とりあえず読んで感想くれ

@neet

死を恐れ、時は戻る

 思う。

 朝、会社に行く前に新聞の字面をけだるげに眺めながら、ふと思う。昼、取引先との商談で作り笑いを必死にしながらやっとの思いで契約を取ってふと思う。夜、キレの悪くなった排尿を済ませて布団に入り、ふと思う。あの頃はよかった。あの頃に戻りたいと。


 私は人生に後悔していたのだ。小学校、中学校、高校、大学。それぞれのステージで記憶に残るような楽しい思い出などはほとんどなかった。社会人にはこれまでのような区切りなどは存在しない。社会人とは明確な目標もないままひたすらに働き、ひたすらに食べて生き残るだけが日々の日課の下等生物だ。下等生物であり、廃人であり、猿であり、それでもひたすらに生物であり続ける。


 人生の終点を意識して、現状に満足しない人間が最後に行きつく場所、それが後悔である。
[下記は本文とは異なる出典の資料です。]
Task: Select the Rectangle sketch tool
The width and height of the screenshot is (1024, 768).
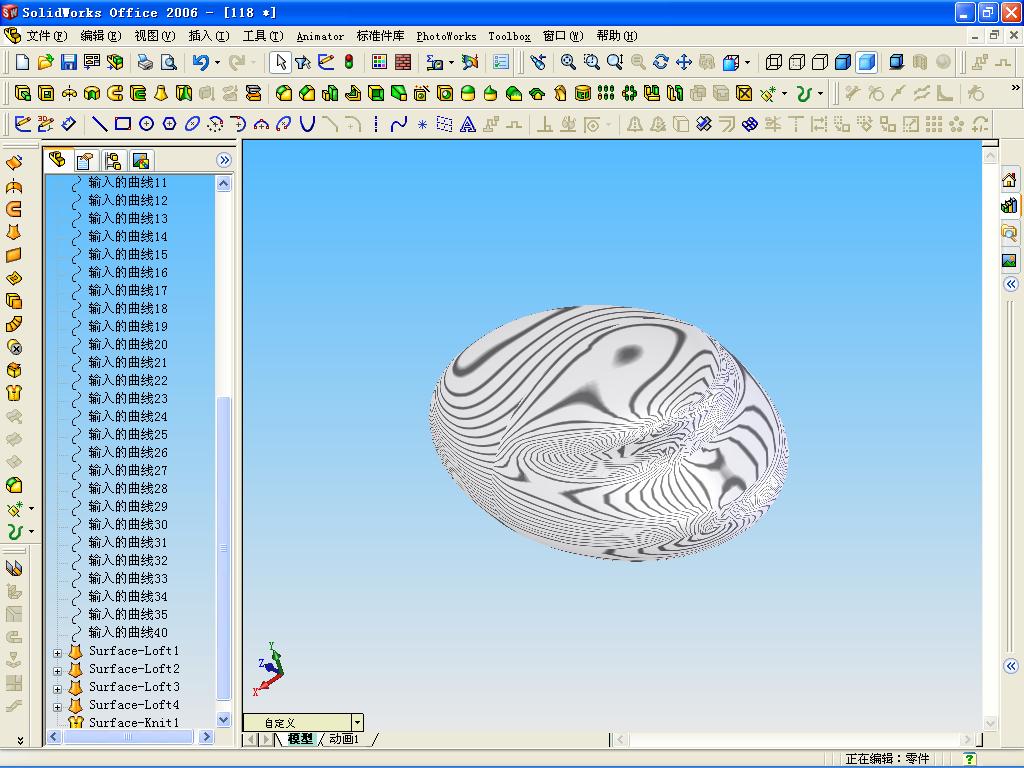Action: click(123, 123)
後悔をためてためて、ため続けた先にあるのは死でしかない。人は必ず死ぬ。死ぬことを回避することは、この科学技術が発展した現代でさえ不可能とされている。先日、23世紀に活躍した科学者を表彰する世界科学技術貢献者授賞式に登壇したアルベルト=リオルが正式に発表した見解では、人の死は避けられない、しかし人の死は引き延ばすことができるのだそうだ。死んだも同然の生活を送っている私にとっては死を引き延ばすことが何に役に立つのか全く想像がつかない。それはおそらく、今日参加する未来展で各社が発表した時を逆行する装置を見聞きすることで明確になるのだろう。そう思って今日、私は千葉の幕張メッセで開催される未来展にやってきた。
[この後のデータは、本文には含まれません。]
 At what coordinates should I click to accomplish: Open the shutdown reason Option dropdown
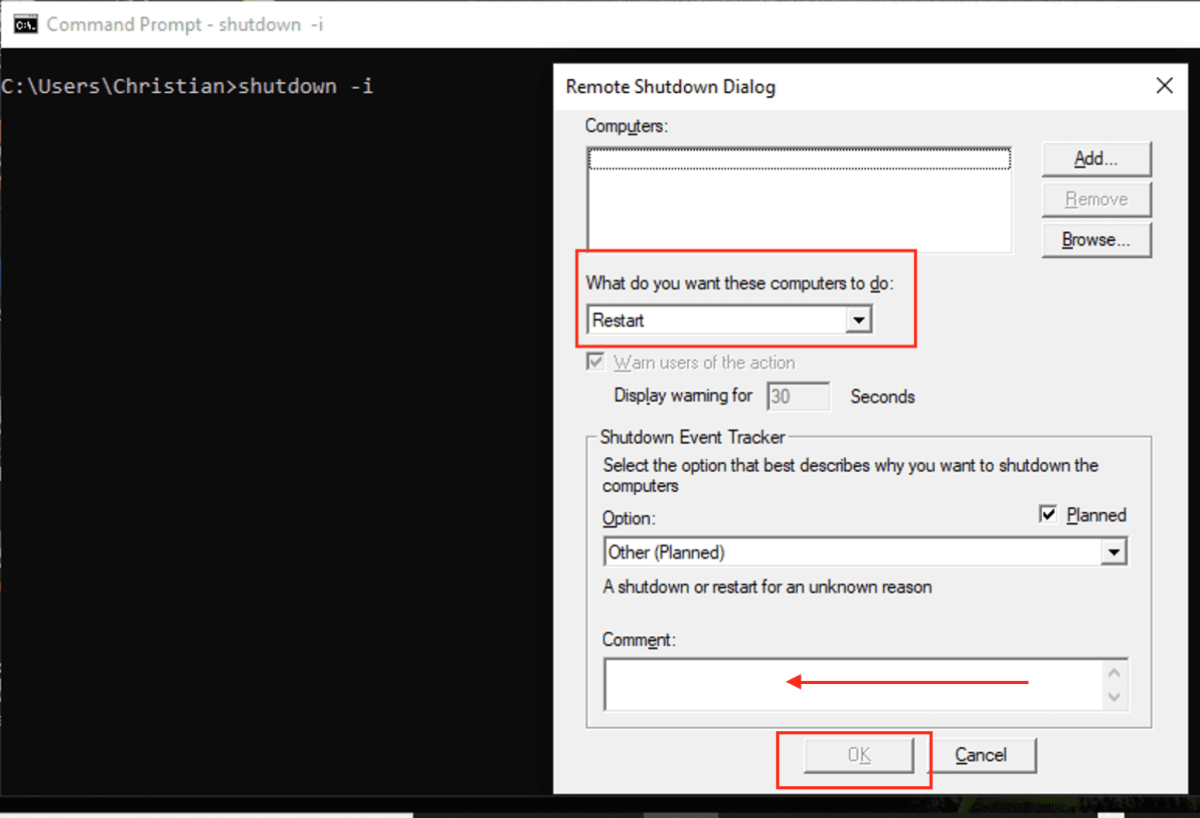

会場はざわめく喧噪と多くの人であふれかえっている。それもそのはず、今年はタイムトラベル元年とされ、各企業は時間を操る家具家電をメインに展示を行うとのことだからだ。これまでは、時間は不可逆性を持つものとされていた。しかし、ドイツの科学者、アルベルト=リオルが時を空間に溶け込ませる概念を発見。それから、数十年の時間がたち、企業レベルで時間を操ることが可能になった。そうやって自信作を持ち寄った初めての展覧会が、この未来展である。